Wuthering Heights: The Search for a Soul Mate

     I believe that almost everyone in this world longs to find his or her soul mate. Even though I can be quite a cynic at times where love is concerned, I know that I hope to find my soul mate someday. In fact, my favorite film What Dreams May Come, perfectly depicts the kind of love that I hope to find. I believe that Emily Brontė's 1847 novel, Wuthering Heights, helped to set the standard for films such as this by so eloquently portraying two very powerful characters that are not only in love but are connected to each other in a way that is almost spiritual. Catherine and Heathcliff are indeed soul mates.

     Heathcliff's fear of living a life without Catherine is one of only a few concepts that I believe remained true to the novel when it was adapted into motion pictures. In both the 1939 American film adaptation of Wuthering Heights, directed William Wyler, and the 1954 Spanish adaptation, Los Abismos de Pasion, directed by Luis Buńuel, we see Heathcliff's complete emotional breakdown when he hears from Ellen of Catherine's death. I believe that the following lines are the most poignant of the book and films; they perfectly describe the love and connection that Catherine and Heathcliff shared for each other.

     "I pray one prayer--I repeat it till my tongue stiffens--Catherine Earnshaw, may you not rest, as long as I am living! You said I killed you--haunt me then! The murdered do haunt their murderers, I believe--know that ghosts have wandered on earth. Be with me always--take any form--drive me mad! Only do not leave me in this abyss, without my life! I cannot live without my soul" (143)!

     I believe that the main reason this scene has remained in both adaptations of the book is that it epitomizes Catherine and Heathcliff's relationship. Regardless of their fights, or their marriages into the Linton family, Catherine and Heathcliff were still connected, and they understood each other in a way that no one else ever could. Catherine recognizes this even before she marries Edgar, when she exclaims to Ellen: "Nelly, I am Heathcliff" (70)!

     Even though the book is obviously the original story of Catherine and Heathcliff, the cinematic adaptations of this book attempt to hold on to this concept that Catherine and Heathcliff are soul mates, though they both fail to capture the chemistry that Brontė created between these star-crossed lovers.

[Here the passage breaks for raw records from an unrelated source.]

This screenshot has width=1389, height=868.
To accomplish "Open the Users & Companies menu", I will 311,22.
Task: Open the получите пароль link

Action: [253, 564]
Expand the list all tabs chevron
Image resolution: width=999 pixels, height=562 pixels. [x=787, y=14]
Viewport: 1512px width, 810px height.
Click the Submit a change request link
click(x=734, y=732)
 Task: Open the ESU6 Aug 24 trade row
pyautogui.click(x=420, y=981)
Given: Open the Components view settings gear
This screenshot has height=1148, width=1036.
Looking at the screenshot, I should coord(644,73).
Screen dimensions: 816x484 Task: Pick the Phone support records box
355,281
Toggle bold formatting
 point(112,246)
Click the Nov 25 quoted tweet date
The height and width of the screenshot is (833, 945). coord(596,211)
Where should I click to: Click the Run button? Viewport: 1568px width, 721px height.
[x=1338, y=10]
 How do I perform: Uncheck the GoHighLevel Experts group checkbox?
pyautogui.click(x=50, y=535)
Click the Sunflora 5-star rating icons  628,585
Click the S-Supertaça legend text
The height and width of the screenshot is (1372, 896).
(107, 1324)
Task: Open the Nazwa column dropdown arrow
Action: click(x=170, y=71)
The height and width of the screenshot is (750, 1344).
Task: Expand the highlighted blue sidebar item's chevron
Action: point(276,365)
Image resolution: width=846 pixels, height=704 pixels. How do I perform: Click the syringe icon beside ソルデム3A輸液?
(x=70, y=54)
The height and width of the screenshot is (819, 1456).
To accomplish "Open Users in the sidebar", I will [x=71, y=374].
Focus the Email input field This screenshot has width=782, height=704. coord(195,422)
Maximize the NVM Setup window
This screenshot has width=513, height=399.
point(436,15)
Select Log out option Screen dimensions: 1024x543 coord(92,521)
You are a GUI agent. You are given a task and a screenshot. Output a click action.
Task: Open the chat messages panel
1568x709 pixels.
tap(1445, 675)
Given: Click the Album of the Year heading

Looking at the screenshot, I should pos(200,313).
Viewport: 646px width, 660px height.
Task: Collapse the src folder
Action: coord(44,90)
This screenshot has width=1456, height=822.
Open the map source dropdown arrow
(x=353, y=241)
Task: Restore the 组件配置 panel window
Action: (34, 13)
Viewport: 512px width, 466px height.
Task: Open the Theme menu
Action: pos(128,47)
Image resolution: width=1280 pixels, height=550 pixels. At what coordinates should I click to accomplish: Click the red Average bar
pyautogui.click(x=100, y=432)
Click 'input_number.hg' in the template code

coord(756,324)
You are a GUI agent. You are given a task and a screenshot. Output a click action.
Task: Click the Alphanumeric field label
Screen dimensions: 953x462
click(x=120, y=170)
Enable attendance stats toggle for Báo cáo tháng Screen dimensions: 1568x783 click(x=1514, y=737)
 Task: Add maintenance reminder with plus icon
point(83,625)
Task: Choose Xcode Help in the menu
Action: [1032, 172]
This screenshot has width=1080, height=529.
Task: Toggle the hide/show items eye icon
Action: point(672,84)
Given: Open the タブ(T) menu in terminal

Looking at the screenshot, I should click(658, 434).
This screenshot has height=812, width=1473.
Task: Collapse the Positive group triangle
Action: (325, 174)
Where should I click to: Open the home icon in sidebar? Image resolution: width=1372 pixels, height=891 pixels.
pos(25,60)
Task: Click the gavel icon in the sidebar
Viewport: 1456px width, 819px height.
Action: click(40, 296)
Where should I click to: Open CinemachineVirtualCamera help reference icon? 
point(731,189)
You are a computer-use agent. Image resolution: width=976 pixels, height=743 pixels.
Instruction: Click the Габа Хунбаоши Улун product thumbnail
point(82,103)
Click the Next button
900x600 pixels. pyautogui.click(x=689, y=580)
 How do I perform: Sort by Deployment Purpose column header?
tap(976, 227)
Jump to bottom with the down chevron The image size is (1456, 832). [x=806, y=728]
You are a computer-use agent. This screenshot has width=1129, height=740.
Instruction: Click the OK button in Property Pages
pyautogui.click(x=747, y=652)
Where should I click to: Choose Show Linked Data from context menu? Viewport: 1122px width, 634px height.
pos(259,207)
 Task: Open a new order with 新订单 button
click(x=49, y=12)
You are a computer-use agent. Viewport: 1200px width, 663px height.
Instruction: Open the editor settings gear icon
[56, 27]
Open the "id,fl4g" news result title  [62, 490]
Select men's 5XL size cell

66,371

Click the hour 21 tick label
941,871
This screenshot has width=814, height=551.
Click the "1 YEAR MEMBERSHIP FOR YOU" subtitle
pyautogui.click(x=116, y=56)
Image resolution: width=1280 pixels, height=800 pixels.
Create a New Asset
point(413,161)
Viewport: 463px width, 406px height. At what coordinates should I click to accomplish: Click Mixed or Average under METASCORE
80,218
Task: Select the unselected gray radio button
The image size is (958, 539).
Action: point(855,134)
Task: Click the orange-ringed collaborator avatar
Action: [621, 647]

     The American film adaptation of Wuthering Heights indeed was a classic. However, not only was there poor casting (though I will say that Laurence Olivier was aptly cast), overall there seemed to be a poor interpretation of Brontė's novel. The characters found in this film, both in emotional and physical characterization, did not seem to match the characters we find in the novel in any way, shape or form. When looking at the actors portraying Catherine (Sarita Wooten/Merle Oberon) and Heathcliff (Rex Downing/Laurence Olivier), I found that it was very difficult to feel the connection from the screen that we feel from reading the novel. This may have had something to do with the style of movie acting at the time, but in any case, this version was not very emotionally gripping in my opinion.

     When looking at the Spanish version of the novel, Los Abismos de Pasion, I felt that the actors cast were really on-target in portraying these characters, both physically and emotionally. The cast for this film was nearly identical to what I had envisioned in the novel, right down to hair color. The relationship between Catherine (Catalina), played by Irasema Dilian, and Heathcliff (Alejandro), depicted by Jorge Mistral, in this film was so much more powerful than that of the American version--one could get a sense of that connection between the actors that were portraying Catherine and Heathcliff.

     I must say that the concept of soul mates was at the heart of Brontė's novel, and this notion seemed to remain in the films that were created. I believe that this was reflected in the cinematic adaptations of Wuthering Heights, although more convincingly in the Spanish one, simply because there are many people out there like me, and they too want to find their soul mate. That is what makes Wuthering Heights so incredibly powerful.